N° F.24.0019.F
1. C. B.,
2. M. L.,
demandeurs en cassation,
représentés par Maître Johan Verbist, avocat à la Cour de cassation, dont le cabinet est établi à Anvers, Amerikalei, 187/302, où il est fait élection de domicile,
contre
ÉTAT BELGE, représenté par le ministre des Finances, dont le cabinet est établi à Bruxelles, rue de la Loi, 12,
défendeur en cassation,
représenté par Maître Geoffroy de Foestraets, avocat à la Cour de cassation, dont le cabinet est établi à Bruxelles, rue de la Vallée, 67, où il est fait élection de domicile.
I. La procédure devant la Cour
Le pourvoi en cassation est dirigé contre l’arrêt rendu le 16 novembre 2023 par la cour d’appel de Bruxelles.

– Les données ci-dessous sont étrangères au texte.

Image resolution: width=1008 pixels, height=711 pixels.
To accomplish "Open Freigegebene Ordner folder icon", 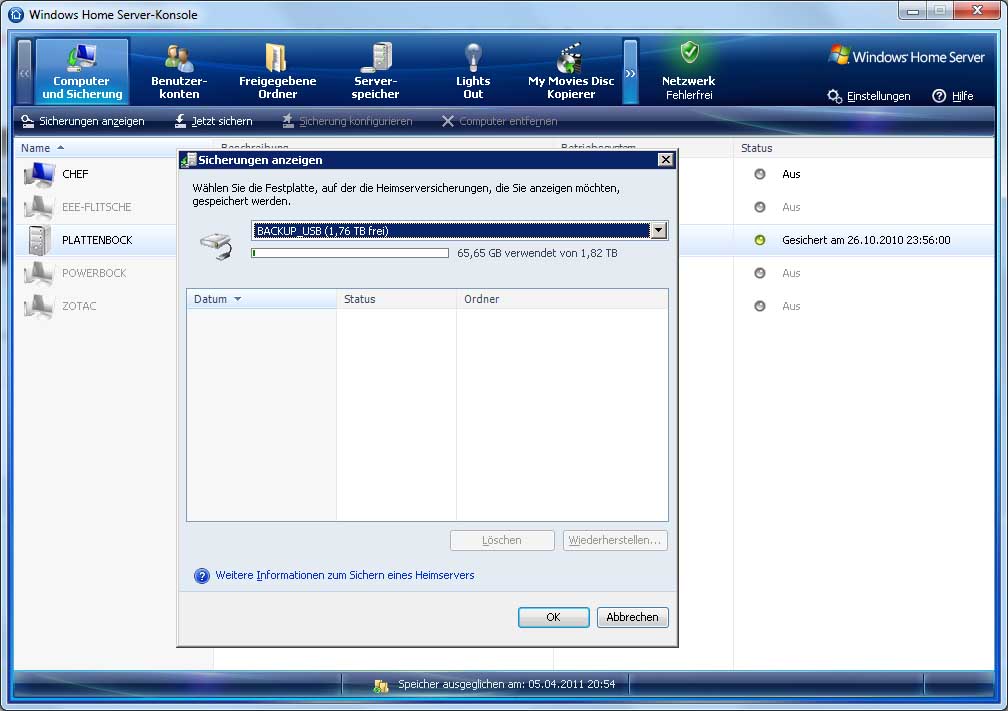I will click(x=277, y=58).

Le conseiller Simon Claisse a fait rapport.
L’avocat général Philippe de Koster a conclu.
II. Le moyen de cassation
Dans la requête en cassation, jointe au présent arrêt en copie certifiée conforme, les demandeurs présentent un moyen.
III. La décision de la Cour
Sur la fin de non-recevoir opposée au moyen par le défendeur et déduite de ce qu’il invite la Cour à rechercher des faits :
L’examen du moyen, qui se limite à faire grief à l’arrêt de considérer que des actes irréguliers en vertu des lois sur l'emploi des langues en matière administrative, coordonnées le 18 juillet 1966, peuvent être remplacés par des traductions, ne requiert pas que la Cour recherche le centre de contrôle dont émanent ces actes.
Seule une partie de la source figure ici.